### WHAT YOU ARE ASKED TO DO:
Among the entries below, how many lines have the string "computer" in them? Only the number should be given.

● ● ● ● ● ● ●

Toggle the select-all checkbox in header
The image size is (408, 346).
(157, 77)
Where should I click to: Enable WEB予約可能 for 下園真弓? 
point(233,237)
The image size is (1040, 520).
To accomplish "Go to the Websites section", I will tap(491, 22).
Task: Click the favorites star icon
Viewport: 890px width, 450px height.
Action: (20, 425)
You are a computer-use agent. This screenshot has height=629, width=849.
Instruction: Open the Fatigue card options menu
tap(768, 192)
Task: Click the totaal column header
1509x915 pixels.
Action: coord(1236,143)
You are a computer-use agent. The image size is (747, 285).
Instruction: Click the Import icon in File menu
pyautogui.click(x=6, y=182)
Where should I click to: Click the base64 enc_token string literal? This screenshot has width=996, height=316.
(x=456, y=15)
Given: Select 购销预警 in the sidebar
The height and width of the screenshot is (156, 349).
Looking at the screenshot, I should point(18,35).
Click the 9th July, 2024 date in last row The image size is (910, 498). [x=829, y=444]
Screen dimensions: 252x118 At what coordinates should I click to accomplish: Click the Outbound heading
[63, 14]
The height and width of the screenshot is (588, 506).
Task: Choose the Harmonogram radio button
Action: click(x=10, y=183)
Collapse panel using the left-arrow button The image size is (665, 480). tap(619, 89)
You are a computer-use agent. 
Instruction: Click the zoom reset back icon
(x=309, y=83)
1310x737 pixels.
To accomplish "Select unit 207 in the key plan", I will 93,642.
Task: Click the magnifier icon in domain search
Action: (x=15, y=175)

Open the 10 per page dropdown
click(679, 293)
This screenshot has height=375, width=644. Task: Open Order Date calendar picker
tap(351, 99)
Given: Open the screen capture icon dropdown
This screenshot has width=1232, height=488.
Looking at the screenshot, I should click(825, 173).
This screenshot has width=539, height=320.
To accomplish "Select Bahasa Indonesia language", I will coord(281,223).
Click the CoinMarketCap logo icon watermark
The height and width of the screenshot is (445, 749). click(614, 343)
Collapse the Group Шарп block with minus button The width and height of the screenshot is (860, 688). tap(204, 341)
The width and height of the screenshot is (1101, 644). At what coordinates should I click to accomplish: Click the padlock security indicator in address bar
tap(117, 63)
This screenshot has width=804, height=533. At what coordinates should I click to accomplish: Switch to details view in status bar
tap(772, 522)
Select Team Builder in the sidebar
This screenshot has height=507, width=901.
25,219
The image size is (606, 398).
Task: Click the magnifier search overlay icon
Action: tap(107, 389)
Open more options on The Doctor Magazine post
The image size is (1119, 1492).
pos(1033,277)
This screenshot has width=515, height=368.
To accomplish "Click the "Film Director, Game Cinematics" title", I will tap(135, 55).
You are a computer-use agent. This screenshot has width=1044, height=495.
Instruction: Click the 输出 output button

● ● ● ● ● ● ●

### COMPLETED TASK:
4